WHAT NEEDS TO BE DONE:
Scan the data below and pick out the lines containing the word "Select".

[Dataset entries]
# # # # #
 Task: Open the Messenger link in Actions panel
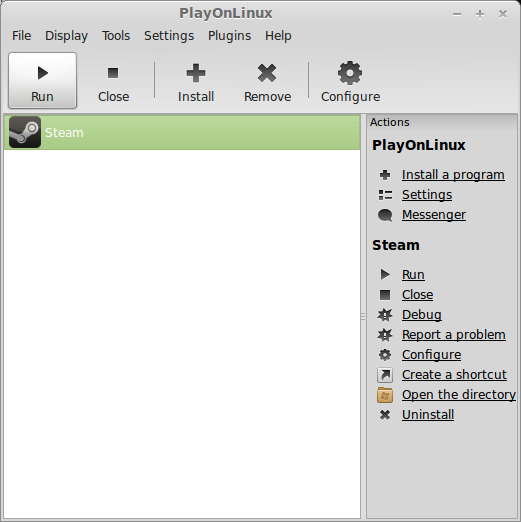[x=434, y=215]
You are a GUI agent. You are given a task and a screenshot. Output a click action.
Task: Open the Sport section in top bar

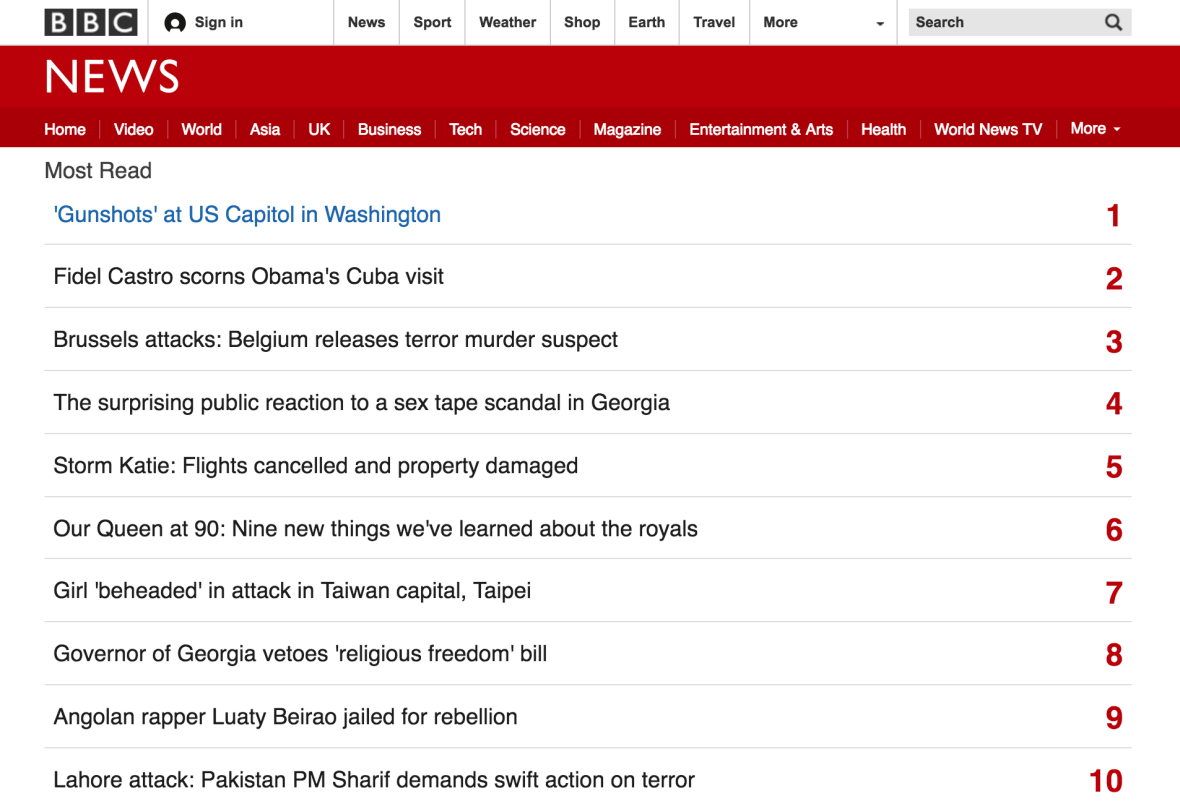tap(432, 22)
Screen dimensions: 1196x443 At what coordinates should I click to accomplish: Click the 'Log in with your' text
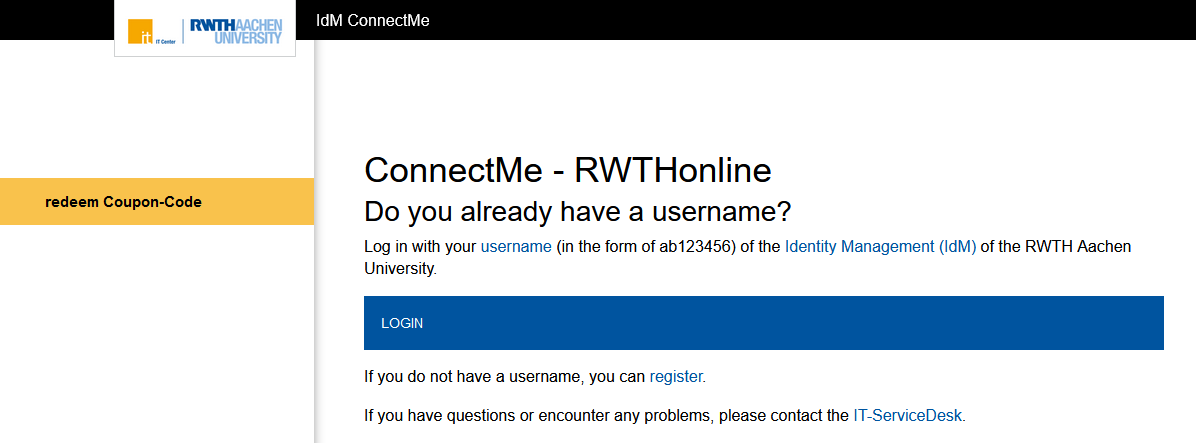click(420, 246)
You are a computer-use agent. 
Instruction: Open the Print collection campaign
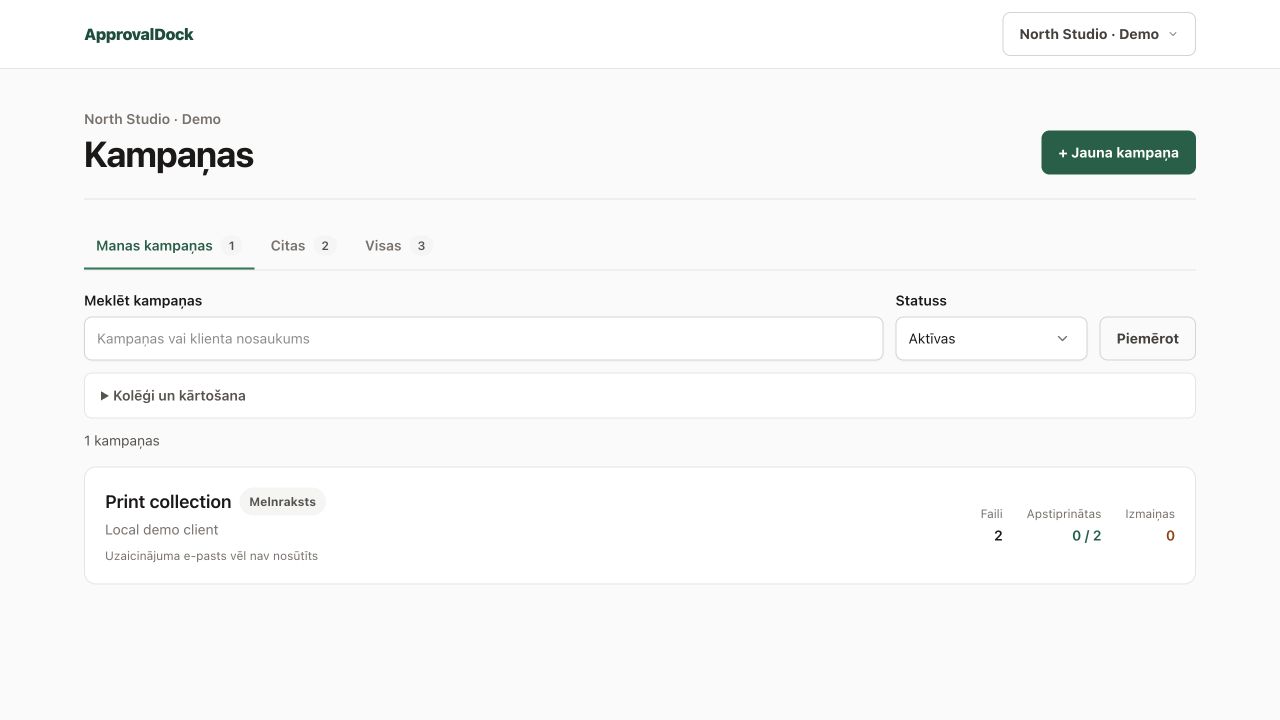click(640, 525)
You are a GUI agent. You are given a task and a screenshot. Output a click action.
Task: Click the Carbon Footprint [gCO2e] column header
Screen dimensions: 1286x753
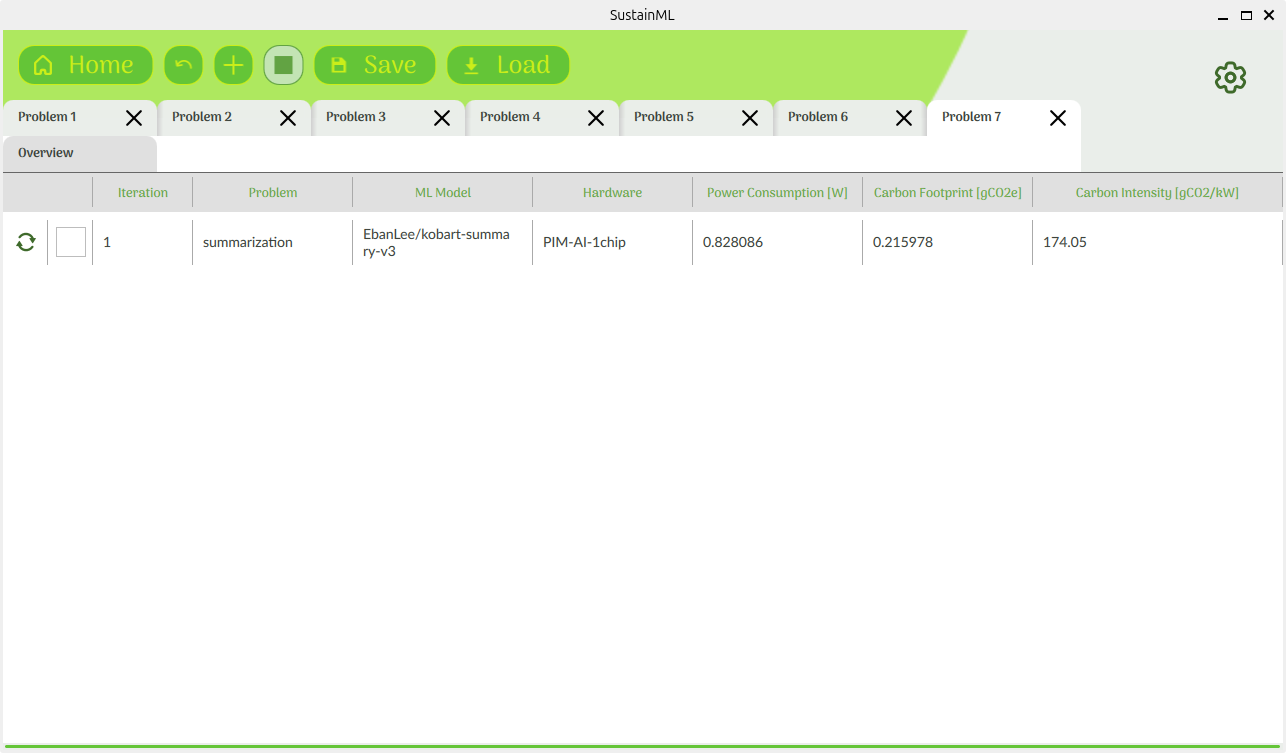point(947,193)
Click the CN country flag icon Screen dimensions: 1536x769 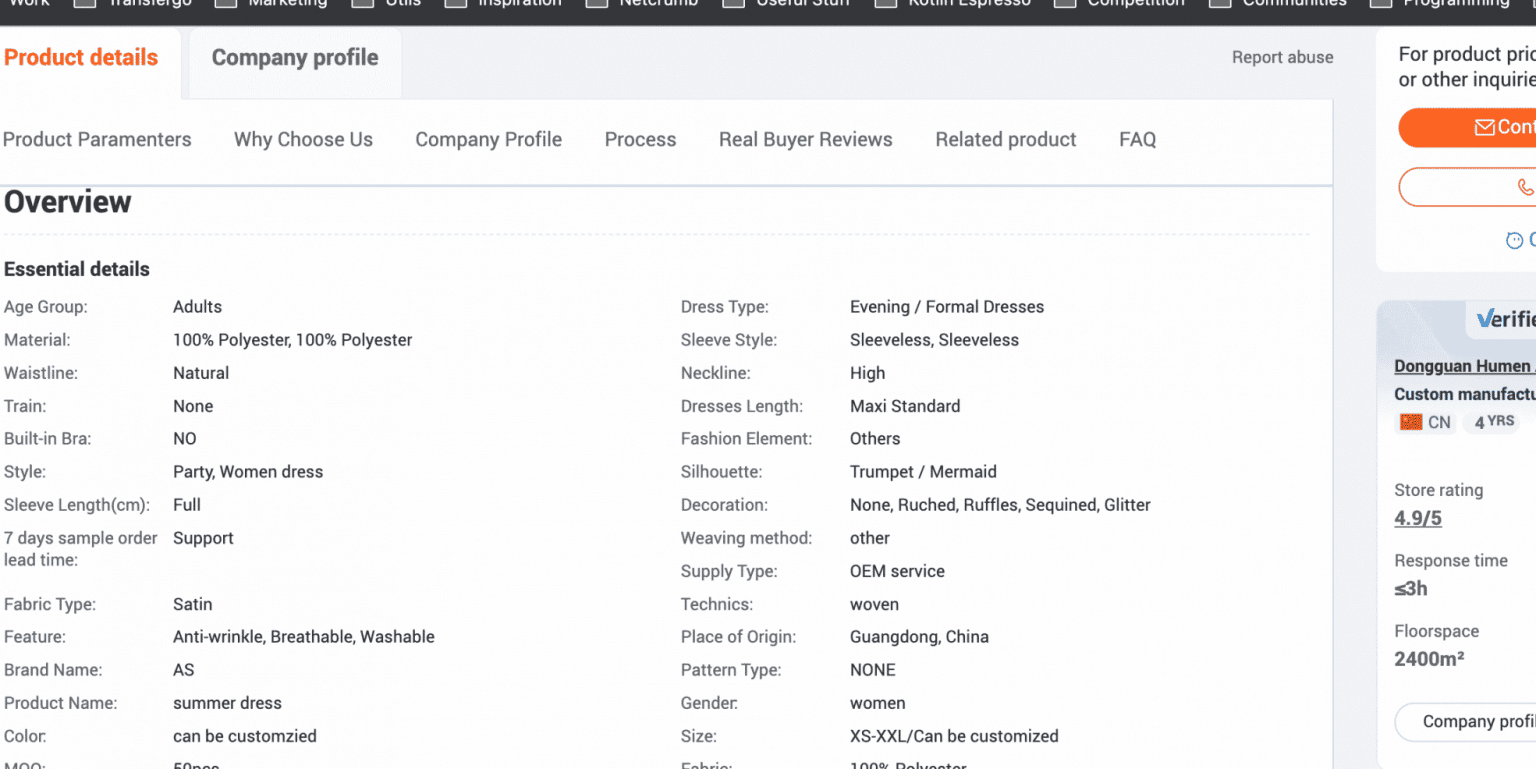coord(1411,422)
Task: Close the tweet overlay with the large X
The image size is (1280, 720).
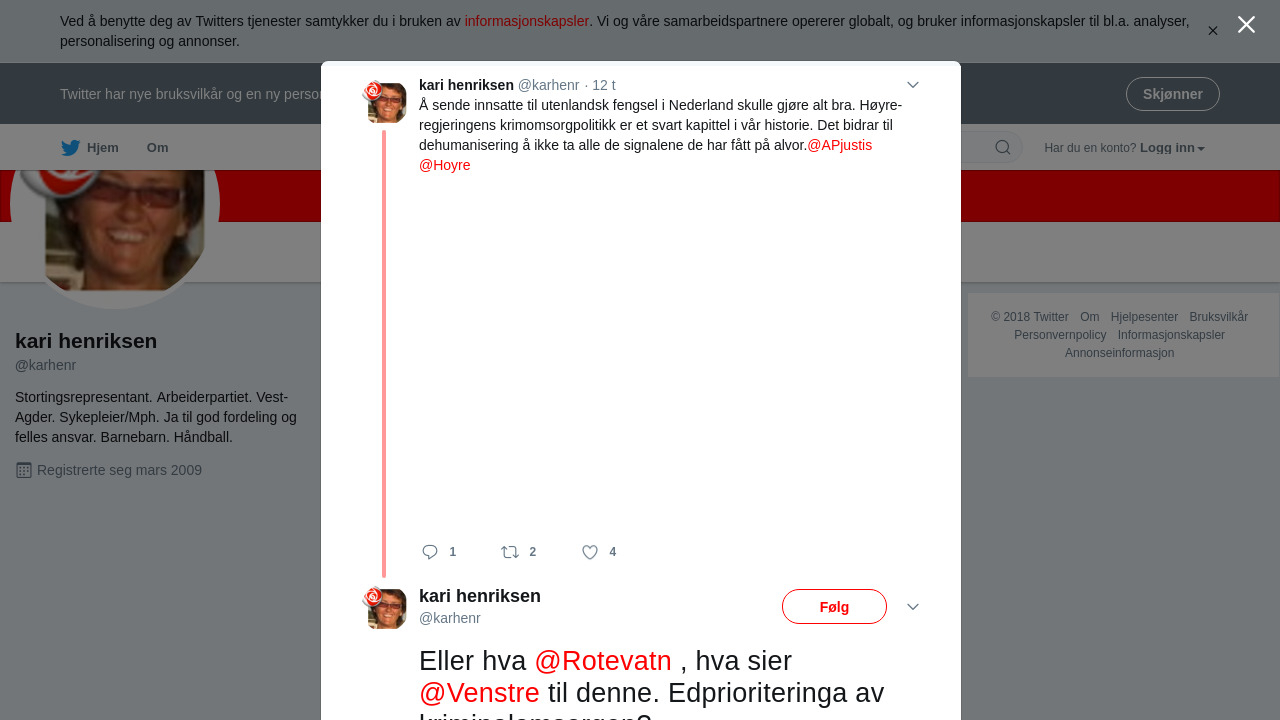Action: tap(1246, 25)
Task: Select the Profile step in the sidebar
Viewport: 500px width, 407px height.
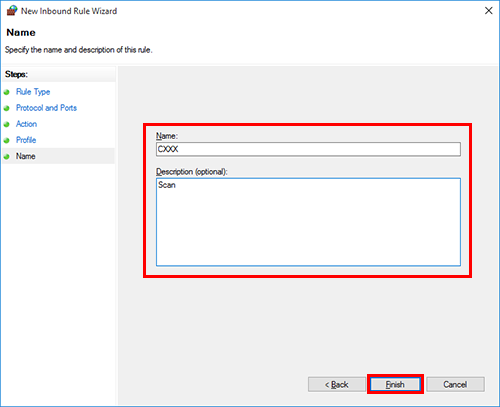Action: pos(26,140)
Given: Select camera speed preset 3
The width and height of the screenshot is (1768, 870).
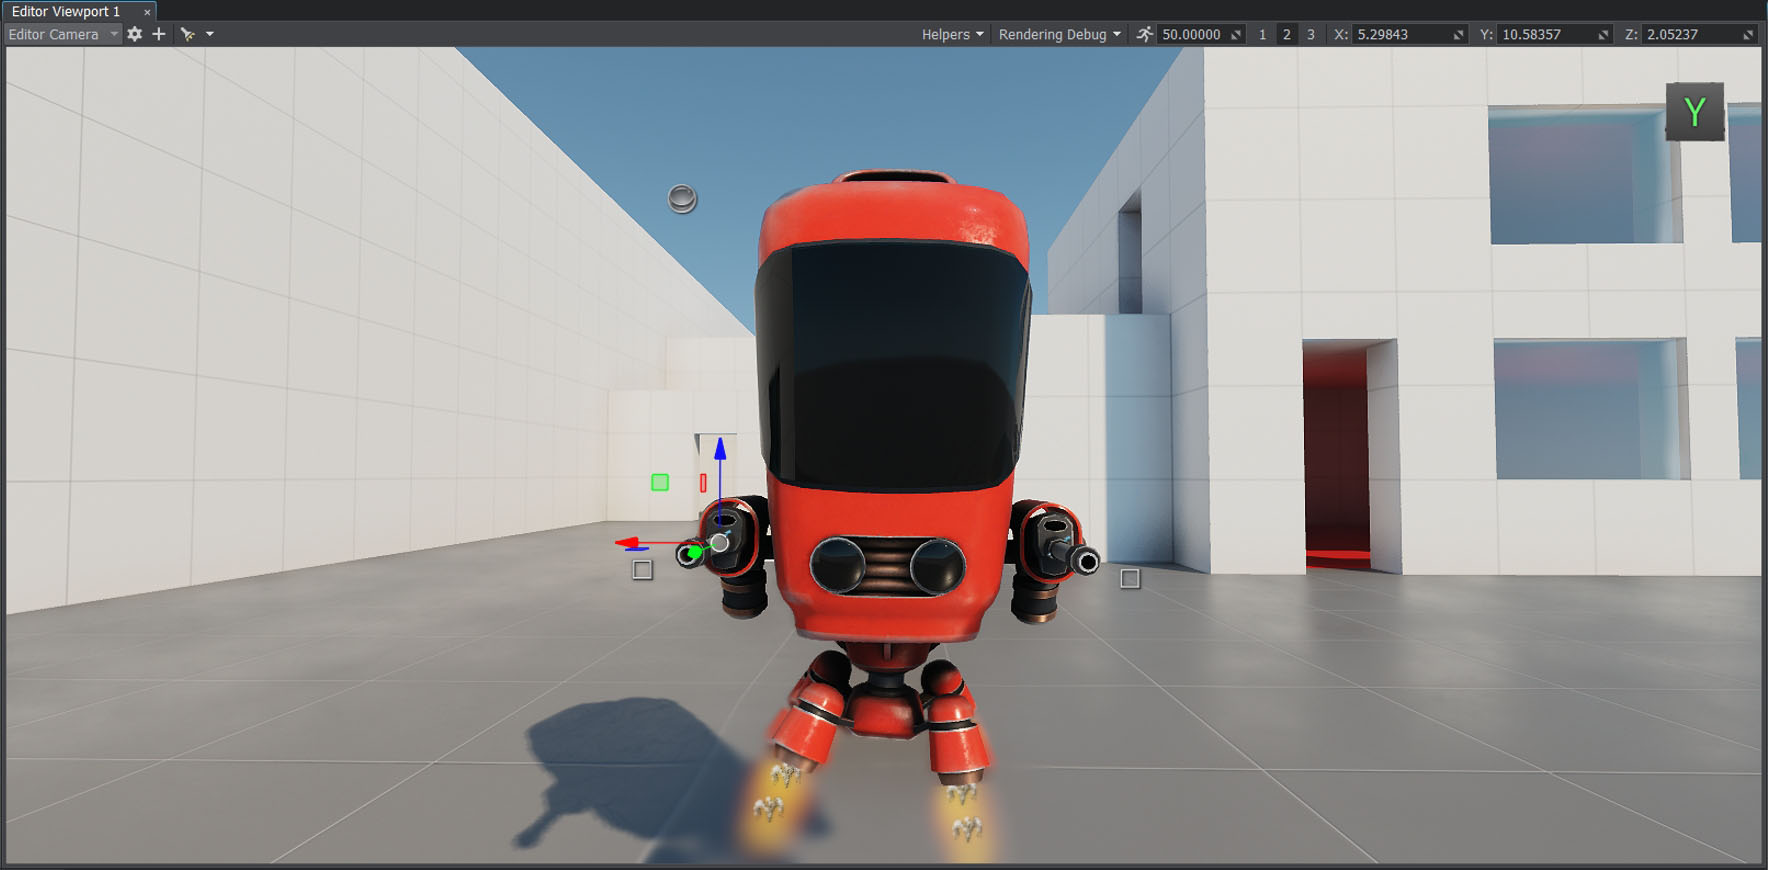Looking at the screenshot, I should tap(1310, 34).

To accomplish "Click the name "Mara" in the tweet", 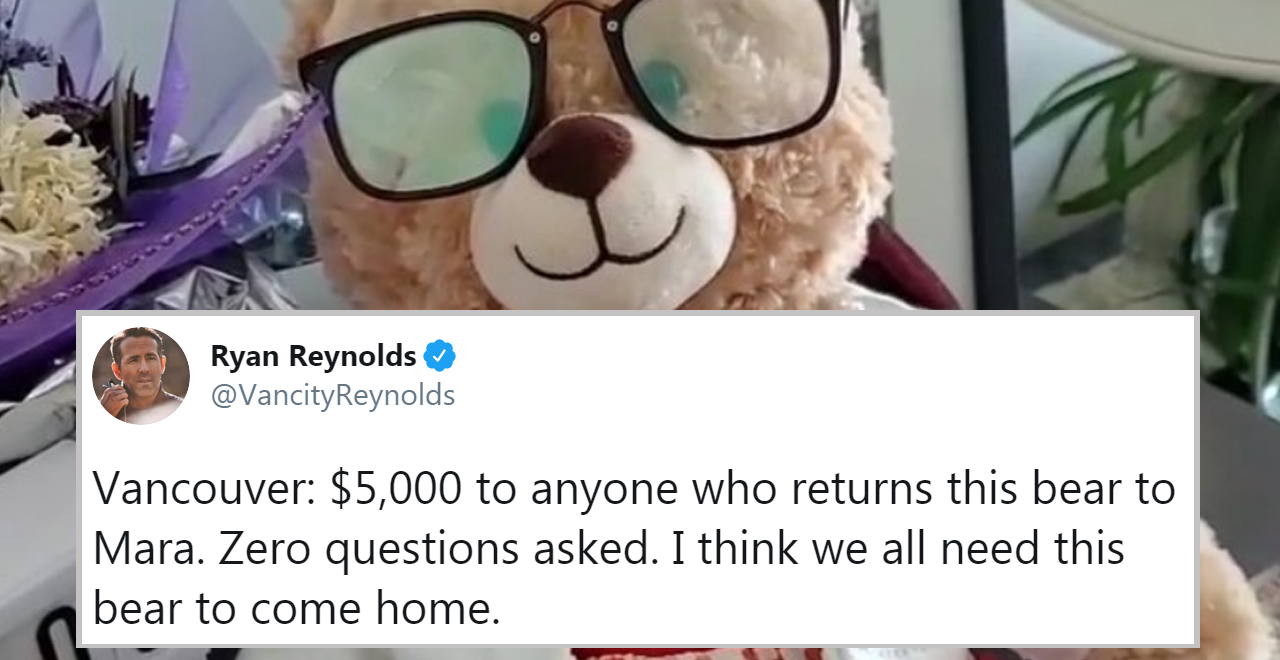I will 141,549.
# # # # #
SOLUTION:
Task: Select the Profile step in the sidebar
Given: Select camera speed preset 3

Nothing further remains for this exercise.